APICv is disabled by set enable_apicv to 0. Create VM snapshot, then
start/restore
new VM base the snapshot. We occasionally encountered issues with VMs hanging
for long periods of time after restore. Investigation show that there
is a timer IRQ
pending in IRR, but the newly restored VM could not detect it, because
irr_pending
is not set when restoring the APIC state by kvm_apic_set_state().

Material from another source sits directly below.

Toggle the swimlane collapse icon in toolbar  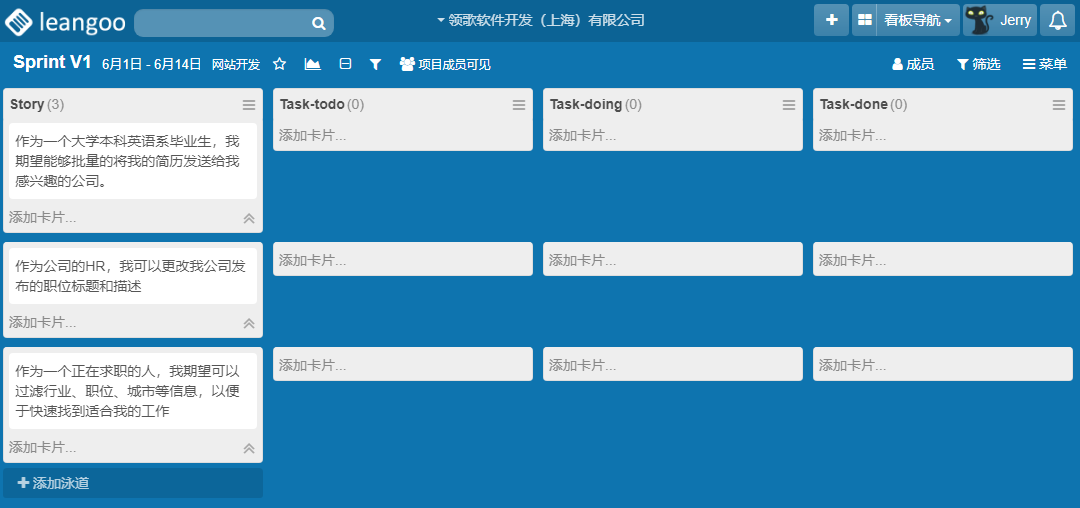(x=345, y=64)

Further investigation show when creating VM snapshot, VMM pause VCPUs by signal,
an in-flight timer pending in IRR, and the tscdeadline is 0 in saved
APIC state. All these
contexts in saved APIC state prove that kvm_inject_pending_timer_irqs
had just injected
a timer (will also set the tscdeadline to 0) before the VCPU handle the signal.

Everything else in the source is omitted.